Please help me in assessing the following scenario. I have a cooling circuit arranged in series: (1) Heat exchanger (probability = 10^(-4)/requirement), (2) Pump (probability = 10^(-3)/requirement), (3) Heat exchanger (probability = 10^(-3)/requirement) and connection of pipes (probability = 10^(-4)/requirement) (name the pipes as 4th component). In addition there is 5th component supplying energy to the pump (probability = 10^(-3)/requirement).

What is the probability that the cooling circuit corresponding to the scenario arranged above fails?

2. Nov 10, 2007

### GTrax

Unlike choosing two winning numbers in a row, where the probabilities are simply multiplied, in your case, a failure of any one of the services makes failure more likely.
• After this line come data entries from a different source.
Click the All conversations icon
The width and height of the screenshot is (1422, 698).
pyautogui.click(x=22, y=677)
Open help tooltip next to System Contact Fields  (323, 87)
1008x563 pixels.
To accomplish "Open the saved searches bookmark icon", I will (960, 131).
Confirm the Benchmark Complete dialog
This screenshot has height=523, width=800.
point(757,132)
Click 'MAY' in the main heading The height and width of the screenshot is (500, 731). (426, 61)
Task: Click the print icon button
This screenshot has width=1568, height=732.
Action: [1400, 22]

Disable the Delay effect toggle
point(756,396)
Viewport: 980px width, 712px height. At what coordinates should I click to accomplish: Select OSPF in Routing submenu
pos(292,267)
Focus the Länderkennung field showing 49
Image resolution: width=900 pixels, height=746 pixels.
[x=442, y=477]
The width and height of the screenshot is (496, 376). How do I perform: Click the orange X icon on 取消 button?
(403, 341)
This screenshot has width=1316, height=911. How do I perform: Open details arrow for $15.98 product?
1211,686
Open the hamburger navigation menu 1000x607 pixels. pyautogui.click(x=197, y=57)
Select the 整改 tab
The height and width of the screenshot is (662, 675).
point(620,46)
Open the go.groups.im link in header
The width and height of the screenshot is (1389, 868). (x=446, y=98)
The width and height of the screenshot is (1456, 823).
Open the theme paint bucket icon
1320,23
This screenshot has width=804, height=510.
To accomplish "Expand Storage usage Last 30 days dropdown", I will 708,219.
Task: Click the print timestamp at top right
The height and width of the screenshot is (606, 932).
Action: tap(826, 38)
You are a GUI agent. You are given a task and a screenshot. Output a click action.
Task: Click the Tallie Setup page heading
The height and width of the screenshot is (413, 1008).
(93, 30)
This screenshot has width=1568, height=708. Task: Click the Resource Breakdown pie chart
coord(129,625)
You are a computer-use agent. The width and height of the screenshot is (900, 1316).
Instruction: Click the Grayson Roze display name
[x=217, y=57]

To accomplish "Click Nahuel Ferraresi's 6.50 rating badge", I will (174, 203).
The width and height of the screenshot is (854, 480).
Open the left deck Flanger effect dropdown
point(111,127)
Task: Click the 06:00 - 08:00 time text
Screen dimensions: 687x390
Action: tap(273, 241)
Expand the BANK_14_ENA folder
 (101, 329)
You add them all up somehow, but the result must not exceed 1.0, however many are the ingredients, or how likely they are.

Last edited: Nov 10, 2007
3. Nov 13, 2007

### GTrax

OK - I do have the answer. It comes from my son, who is is in his Master's degree Math finals.
We put the problem to him slightly differently, but you will understand. Your example is likely the simplest case, where the probabilities of failure you set out are independent.

Please be aware that if you are calculating for a real situation, then the values for any component may well be modified by an fail event in one of the others. For example, a pump breakdown might be a minor inconvenience, but the collateral effect on the other probabilities might modify them dramatically to swiftly alter the overall failure probability. His answer allows for this.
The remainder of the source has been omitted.